About 2:30 a.m. police received a 911 call from the home in the 200 block of Northwest 107th Street, said police Sgt. Deanna Nollette. The caller, another man who lives in the house, said the gunman had fired into the air, then put the gun to his head and threatened to shoot himself. The caller took the man's gun and left the house, along with a girl who lived there.

A SWAT and hostage-negotiation team was called because police knew other people still were in the home and that there could be other weapons, Nollette said.

After hours of negotiations, another man, a woman and a boy came out before the gunman surrendered. No one was hurt.

Seattle police arrested the gunman, 58, about 6 a.m. on suspicion of domestic violence and reckless endangerment.

Okanogan

6 arrested in raid on cockfight

Six people have been arrested and 25 roosters seized in a raid on a cockfight, Okanogan County sheriff's deputies said.

About 50 people fled from deputies who encountered the illegal cockfight on the north side of the Columbia River near Bridgeport while responding to a call Saturday afternoon, according to the Sheriff's Office.

Six were caught and arrested for investigation of animal fighting, which carries a maximum penalty of five years in prison and a $10,000 fine.

Portland

Gas prices in Oregon highest on mainland

You have to leave the mainland to find a state with higher gasoline prices than Oregon.

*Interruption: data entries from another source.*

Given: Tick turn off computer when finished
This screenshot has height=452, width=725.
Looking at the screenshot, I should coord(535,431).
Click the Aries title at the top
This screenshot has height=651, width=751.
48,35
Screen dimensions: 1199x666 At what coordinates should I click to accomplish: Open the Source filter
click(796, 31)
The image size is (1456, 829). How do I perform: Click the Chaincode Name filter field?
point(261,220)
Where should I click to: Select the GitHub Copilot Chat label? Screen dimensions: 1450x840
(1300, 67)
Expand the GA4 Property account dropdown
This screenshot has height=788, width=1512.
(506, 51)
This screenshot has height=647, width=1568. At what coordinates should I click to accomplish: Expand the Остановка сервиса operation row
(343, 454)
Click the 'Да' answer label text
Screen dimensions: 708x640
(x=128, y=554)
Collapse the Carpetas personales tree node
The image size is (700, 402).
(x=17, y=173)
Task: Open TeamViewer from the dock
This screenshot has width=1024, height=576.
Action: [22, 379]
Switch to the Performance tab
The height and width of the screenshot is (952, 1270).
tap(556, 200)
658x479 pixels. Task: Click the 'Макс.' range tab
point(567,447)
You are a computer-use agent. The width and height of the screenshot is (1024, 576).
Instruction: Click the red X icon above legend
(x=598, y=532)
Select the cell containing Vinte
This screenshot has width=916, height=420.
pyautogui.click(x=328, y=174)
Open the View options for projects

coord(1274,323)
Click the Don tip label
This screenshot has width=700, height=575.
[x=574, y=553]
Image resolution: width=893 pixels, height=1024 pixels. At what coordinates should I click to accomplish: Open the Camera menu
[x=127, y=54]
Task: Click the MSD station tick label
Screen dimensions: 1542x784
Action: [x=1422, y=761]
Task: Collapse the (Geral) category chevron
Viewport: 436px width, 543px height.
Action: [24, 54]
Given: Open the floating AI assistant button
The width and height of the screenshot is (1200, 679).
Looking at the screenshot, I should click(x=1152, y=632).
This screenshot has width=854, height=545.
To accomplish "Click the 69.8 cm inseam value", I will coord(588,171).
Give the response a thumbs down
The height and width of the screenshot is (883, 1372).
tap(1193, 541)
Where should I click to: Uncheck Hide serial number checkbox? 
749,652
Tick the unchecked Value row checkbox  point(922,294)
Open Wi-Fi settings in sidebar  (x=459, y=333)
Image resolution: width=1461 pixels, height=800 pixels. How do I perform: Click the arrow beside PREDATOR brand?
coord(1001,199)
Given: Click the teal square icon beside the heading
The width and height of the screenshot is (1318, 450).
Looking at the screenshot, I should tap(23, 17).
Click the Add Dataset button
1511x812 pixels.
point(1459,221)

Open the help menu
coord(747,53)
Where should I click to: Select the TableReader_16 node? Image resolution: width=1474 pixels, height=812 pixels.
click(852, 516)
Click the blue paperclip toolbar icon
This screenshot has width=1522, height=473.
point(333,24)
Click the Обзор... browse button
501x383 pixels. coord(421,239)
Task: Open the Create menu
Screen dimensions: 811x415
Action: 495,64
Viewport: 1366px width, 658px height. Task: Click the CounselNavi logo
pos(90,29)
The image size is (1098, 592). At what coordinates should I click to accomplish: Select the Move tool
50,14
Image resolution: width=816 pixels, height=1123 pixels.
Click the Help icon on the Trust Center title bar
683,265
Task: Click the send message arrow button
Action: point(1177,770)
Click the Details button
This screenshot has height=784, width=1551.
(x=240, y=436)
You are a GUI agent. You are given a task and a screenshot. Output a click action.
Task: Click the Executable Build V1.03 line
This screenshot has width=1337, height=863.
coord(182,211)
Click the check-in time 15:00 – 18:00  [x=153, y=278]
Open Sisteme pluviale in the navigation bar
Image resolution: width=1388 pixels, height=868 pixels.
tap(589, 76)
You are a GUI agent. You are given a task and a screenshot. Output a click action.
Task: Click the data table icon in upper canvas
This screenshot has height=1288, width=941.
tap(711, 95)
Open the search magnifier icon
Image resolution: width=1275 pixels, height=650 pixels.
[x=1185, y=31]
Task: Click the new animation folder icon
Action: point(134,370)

On Christmas Eve, the average price for a gallon of regular unleaded in Oregon sat at $2.69 — 25 percent higher than a year ago. Washington had the third-highest price at $2.67, and Hawaiians were paying $2.82. The national average was $2.34.

Oregon typically has high prices because it is far from the oil refineries where gasoline is made. But Elliott Eki of AAA Oregon/Idaho had no clear-cut answer for why the price has risen more than a dime in the past month.

"Some of the increase probably is the demand by drivers for the Christmas and New Year's weekends," he said. "But this is normally the time when gas prices are at their lowest level."

Oil-industry analysts say the main reasons for the increase are a rise in demand and the stabilization of crude oil at about $63 a barrel.

In Eugene/Springfield, the average price was $2.72. Salem and Portland motorists faced $2.69 a gallon.

Winchester Bay, Ore.

Rescue station to aid sand-dune drivers

Off-roading in the sand has long been a popular way to play on the Oregon Coast. But it's certainly not the safest.

Ambulances responded to 52 accidents this year at the Umpqua Lighthouse entrance to the Dunes National Recreation Area, treating people for everything from broken legs to head traumas.

Now, a new rescue station is opening that authorities hope can get help to victims sooner and even help prevent some injuries.

The 3,500-square-foot, $280,000 rescue station includes a classroom for teaching dunes rules and driver safety, as well as bays for storing law-enforcement and other emergency vehicles.